If they are successful, they probably think they should be more successful, and think something is holding them back - and, maybe at the same time, wonder if it was inevitable that they became successful, and think about how they could possibly test that.
So they write new series, or try out new genres - or, in the extreme, make up a whole new pseudonym. The most famous example is Stephen King as Richard Bachman - but the famous examples are the ones we know; it's possible that there are long-running famous writers that are actually, secretly, other famous writers.
(Well, no. It really isn't. Publishing leaks like a sieve. These things always come out, usually when the first book is published and the sales force has to say something to bookstore reps to get them to buy it. Every secret in publishing has an expiration date.)
Donald Westlake was neurotic, back in the early '80s. He wanted to see if he could launch an entirely separate career, with a series of mostly straight mystery-thrillers about and supposedly by a former TV detective turned actual amateur detective. As it happened - Westlake has an introduction in this edition about how the secret was revealed before publication of the first book; see my parenthetical note above - it didn't work out the way he wanted, so there were only four books.
All four were reprinted about twenty years later, in the mid-Aughts, in a uniform series look with "Donald Westlake" very large and "writing as Samuel Holt" substantially smaller.

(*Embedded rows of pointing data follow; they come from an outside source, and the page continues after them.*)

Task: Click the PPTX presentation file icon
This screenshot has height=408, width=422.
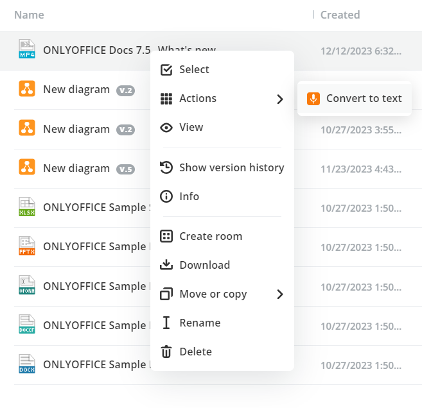Action: pos(26,246)
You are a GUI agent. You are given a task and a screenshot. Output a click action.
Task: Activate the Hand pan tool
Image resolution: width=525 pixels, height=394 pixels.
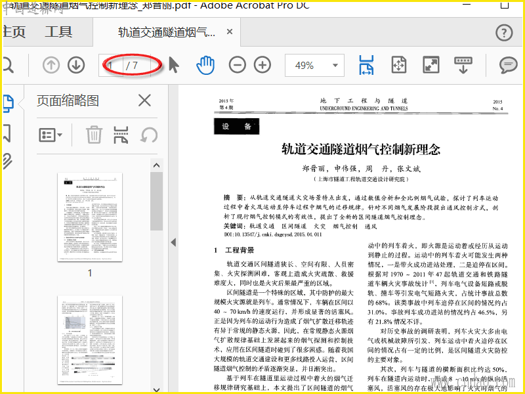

I've got copies of all of them, and I hope to get through them all this year. (I'd previously read the first three, back about fifteen years ago, and had a post about the third one here.)
One of Us Is Wrong is a solid novel, along the lines of Westlake's straight thrillers of the period like Kahawa. "Holt" is the former star of a TV show called Packard; he's rich enough a few years after it ended not to have to work again, enough of a workhorse that he wants to do something, and typecast enough that he doesn't get any offers. So: rich, recognizable, and with a lot of free time. A decent mix for an amateur sleuth.
In this one, he gets caught up in international intrigue, which Westlake drops us into by starting with Holt nearly being killed on the freeway and then flashing back to how a writer-producer friend dragged him into it. There are plenty of plot twists along the way - though the violent folks are from exactly the part of the world you would expect, both in 1986 and 2024 - which I will not spoil.
Westlake gives Holt an engaging voice and a lot of to do; it's an interesting tight-rope because Holt is obviously hugely privileged (rich ex-TV star! homes in Hollywood and NYC's Village! an honest-to-God English butler!), even here at the beginning of the series, but he's down-to-earth, at least in his own head.
There is derring-do, there are fiendish plots, there are a few (mostly offstage) murders for spice, and Holt is instrumental in solving the crimes. But he does worry about not telling the cops, before he actually does tell the cops, in another nice two-step. It's a self-aware thriller, at least on a minor level - Westlake was always good at looking at all sides of a story - and another fine book from a fine career.